▸ **Task instructions**: The line containing "Task: Click the 'used" marks the end: quote every line from the start of the records below through it, word for word.

▸ **Stored data entries**:
- - - - -
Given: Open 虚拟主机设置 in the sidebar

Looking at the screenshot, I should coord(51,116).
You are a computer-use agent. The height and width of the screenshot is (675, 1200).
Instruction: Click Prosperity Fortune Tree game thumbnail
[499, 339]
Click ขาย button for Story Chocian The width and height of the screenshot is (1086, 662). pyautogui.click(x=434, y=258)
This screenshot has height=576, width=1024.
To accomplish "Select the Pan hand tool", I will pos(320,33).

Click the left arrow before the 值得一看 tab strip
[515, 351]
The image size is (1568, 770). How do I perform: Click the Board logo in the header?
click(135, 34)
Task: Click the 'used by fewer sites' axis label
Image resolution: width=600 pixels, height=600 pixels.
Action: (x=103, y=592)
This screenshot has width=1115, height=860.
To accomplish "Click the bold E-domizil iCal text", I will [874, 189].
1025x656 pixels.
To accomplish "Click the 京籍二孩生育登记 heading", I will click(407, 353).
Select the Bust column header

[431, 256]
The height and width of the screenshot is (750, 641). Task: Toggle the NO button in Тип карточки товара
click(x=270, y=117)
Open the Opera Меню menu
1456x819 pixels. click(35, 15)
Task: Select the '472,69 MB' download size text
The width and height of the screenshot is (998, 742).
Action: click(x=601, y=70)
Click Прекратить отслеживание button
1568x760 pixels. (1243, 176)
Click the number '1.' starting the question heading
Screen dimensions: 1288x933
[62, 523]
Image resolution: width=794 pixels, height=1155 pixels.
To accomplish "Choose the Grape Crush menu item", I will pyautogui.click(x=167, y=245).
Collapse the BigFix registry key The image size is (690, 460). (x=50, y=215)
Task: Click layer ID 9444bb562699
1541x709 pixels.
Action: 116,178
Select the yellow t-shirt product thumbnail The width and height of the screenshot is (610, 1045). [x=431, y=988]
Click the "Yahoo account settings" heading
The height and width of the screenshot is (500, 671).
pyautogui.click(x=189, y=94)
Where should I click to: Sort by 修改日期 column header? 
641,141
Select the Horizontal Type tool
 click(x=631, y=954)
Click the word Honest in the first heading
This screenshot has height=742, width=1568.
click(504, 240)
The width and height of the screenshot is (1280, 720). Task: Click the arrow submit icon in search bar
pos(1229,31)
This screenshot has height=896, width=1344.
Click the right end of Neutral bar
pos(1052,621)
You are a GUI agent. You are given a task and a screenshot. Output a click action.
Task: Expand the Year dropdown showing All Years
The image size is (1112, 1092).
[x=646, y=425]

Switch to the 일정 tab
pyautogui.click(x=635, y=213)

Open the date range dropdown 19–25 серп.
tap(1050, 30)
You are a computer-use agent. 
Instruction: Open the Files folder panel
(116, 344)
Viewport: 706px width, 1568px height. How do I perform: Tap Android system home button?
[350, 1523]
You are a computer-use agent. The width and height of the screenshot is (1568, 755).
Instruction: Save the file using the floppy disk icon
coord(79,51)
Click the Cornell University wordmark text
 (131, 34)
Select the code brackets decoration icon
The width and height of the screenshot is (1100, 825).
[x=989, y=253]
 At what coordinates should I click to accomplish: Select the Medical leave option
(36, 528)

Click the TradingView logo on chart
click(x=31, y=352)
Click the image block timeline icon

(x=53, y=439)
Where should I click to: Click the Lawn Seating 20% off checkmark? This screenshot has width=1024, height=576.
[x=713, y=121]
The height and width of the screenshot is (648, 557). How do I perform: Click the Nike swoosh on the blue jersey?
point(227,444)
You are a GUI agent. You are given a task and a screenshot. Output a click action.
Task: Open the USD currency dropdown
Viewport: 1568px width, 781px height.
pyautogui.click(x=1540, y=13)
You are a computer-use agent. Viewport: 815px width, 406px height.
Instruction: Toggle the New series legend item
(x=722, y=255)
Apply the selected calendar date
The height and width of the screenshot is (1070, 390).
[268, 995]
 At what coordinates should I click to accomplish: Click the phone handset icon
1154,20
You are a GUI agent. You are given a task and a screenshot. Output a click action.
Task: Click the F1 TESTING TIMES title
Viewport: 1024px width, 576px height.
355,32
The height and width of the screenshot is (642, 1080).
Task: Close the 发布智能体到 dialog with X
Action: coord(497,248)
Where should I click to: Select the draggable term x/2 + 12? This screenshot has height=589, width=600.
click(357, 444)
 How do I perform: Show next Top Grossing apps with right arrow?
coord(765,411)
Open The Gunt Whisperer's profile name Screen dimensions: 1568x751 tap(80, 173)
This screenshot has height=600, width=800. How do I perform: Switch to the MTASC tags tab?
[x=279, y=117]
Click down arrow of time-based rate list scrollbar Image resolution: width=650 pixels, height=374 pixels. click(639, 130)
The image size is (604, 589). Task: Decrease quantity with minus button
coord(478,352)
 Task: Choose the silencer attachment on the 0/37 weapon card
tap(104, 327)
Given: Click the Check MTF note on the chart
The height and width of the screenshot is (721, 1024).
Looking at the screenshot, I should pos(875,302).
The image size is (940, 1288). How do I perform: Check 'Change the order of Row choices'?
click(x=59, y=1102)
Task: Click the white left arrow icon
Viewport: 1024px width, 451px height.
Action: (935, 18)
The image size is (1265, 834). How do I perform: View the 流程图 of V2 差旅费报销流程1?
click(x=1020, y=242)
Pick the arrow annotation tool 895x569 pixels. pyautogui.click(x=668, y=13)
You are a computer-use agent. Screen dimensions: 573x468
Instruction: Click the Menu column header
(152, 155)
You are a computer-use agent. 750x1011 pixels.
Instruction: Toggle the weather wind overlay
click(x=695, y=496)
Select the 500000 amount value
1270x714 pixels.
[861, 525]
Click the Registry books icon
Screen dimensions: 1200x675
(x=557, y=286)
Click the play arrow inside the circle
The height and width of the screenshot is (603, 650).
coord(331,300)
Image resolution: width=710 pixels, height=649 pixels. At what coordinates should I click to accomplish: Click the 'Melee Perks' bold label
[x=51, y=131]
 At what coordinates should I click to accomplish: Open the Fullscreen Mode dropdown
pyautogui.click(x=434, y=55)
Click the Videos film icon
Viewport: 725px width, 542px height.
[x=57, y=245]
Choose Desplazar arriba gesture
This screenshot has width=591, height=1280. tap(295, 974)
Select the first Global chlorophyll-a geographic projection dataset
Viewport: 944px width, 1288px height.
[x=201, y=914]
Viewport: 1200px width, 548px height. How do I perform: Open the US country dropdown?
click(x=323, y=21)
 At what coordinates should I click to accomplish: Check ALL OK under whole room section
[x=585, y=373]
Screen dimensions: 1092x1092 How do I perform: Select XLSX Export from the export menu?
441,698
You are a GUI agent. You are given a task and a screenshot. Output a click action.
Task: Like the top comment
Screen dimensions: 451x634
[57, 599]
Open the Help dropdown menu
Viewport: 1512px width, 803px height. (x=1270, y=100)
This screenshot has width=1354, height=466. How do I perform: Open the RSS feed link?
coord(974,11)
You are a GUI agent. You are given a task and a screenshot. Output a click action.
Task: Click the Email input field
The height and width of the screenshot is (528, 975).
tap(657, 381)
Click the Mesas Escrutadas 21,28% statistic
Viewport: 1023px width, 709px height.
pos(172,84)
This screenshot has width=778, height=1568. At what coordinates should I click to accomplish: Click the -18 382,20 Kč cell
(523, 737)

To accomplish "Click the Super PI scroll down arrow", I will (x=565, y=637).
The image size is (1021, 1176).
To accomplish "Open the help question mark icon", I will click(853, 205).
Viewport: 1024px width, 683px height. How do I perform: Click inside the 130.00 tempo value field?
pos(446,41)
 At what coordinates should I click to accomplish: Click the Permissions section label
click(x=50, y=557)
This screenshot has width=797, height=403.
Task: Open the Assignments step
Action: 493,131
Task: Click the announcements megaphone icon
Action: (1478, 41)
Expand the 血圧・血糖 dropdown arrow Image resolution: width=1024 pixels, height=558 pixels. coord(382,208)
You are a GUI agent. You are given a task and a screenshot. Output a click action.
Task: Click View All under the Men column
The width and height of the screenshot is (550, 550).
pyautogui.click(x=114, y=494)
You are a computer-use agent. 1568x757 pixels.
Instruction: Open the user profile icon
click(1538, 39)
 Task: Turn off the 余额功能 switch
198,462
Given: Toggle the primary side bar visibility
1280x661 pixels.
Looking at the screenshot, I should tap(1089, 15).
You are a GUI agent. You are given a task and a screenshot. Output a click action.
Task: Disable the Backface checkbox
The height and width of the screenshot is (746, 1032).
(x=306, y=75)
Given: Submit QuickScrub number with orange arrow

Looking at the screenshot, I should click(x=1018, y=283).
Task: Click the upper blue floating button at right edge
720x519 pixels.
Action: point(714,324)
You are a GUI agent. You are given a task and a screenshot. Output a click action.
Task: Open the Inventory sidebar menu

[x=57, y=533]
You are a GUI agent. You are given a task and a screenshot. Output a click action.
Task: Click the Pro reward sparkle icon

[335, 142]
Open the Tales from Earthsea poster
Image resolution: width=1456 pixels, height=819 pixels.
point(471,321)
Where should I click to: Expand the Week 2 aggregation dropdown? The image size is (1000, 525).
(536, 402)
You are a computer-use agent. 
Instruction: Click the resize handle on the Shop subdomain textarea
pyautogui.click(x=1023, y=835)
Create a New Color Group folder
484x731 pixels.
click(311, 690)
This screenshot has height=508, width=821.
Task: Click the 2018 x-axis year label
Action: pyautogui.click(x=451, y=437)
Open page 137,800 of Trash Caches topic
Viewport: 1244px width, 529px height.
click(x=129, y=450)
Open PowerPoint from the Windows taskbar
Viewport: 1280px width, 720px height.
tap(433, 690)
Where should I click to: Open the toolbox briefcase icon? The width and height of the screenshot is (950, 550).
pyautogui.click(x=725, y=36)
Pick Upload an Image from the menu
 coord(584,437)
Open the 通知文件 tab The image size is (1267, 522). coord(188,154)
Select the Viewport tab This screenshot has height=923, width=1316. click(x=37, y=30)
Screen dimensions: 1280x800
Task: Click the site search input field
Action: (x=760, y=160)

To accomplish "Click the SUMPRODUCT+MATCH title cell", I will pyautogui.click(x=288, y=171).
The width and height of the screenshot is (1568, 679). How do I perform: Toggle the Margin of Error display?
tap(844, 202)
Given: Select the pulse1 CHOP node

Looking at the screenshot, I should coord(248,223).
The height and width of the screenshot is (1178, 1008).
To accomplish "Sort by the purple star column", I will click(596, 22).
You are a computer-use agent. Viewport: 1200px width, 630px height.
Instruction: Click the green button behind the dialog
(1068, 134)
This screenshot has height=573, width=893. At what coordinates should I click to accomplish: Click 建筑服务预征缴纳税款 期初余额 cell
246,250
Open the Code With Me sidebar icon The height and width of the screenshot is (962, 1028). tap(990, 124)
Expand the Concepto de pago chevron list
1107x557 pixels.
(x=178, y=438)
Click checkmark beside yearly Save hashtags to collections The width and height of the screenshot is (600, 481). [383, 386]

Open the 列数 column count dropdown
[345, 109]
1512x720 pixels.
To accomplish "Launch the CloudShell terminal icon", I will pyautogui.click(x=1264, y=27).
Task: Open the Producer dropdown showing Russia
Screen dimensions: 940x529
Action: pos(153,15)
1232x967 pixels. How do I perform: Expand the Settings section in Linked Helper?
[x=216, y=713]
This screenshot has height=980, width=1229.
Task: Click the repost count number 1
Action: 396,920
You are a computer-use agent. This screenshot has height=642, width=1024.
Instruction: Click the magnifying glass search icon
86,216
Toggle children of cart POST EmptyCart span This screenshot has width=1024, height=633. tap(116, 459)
- - - - -
▸ **Worked solution**:
Given: Open 虚拟主机设置 in the sidebar

Looking at the screenshot, I should coord(51,116).
You are a computer-use agent. The height and width of the screenshot is (675, 1200).
Instruction: Click Prosperity Fortune Tree game thumbnail
[499, 339]
Click ขาย button for Story Chocian The width and height of the screenshot is (1086, 662). pyautogui.click(x=434, y=258)
This screenshot has height=576, width=1024.
To accomplish "Select the Pan hand tool", I will pos(320,33).

Click the left arrow before the 值得一看 tab strip
[515, 351]
The image size is (1568, 770). How do I perform: Click the Board logo in the header?
click(135, 34)
Task: Click the 'used by fewer sites' axis label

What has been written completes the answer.